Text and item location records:
START
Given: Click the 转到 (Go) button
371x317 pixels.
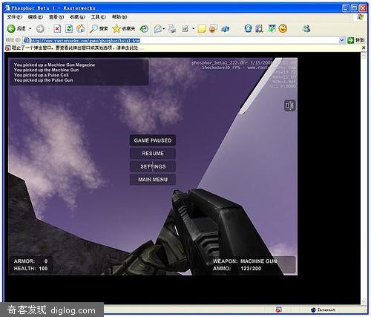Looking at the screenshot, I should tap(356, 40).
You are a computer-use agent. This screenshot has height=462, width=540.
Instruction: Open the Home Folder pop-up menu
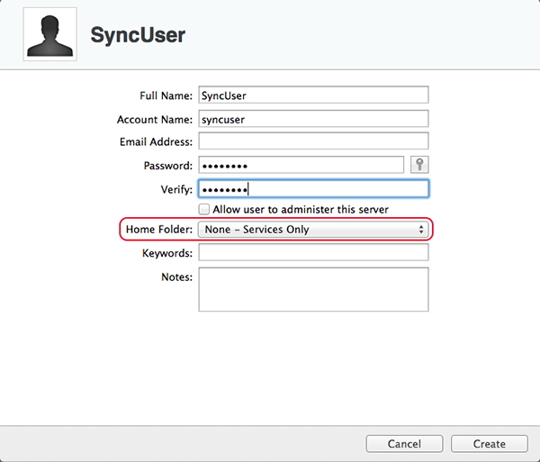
END
Rewrite the records above with "pop-up menu" changed to "drop-down menu" and everything else the same. Leave the pictures out.

Given: Click the 转到 (Go) button
371x317 pixels.
Looking at the screenshot, I should tap(356, 40).
You are a computer-use agent. This screenshot has height=462, width=540.
Instruction: Open the Home Folder drop-down menu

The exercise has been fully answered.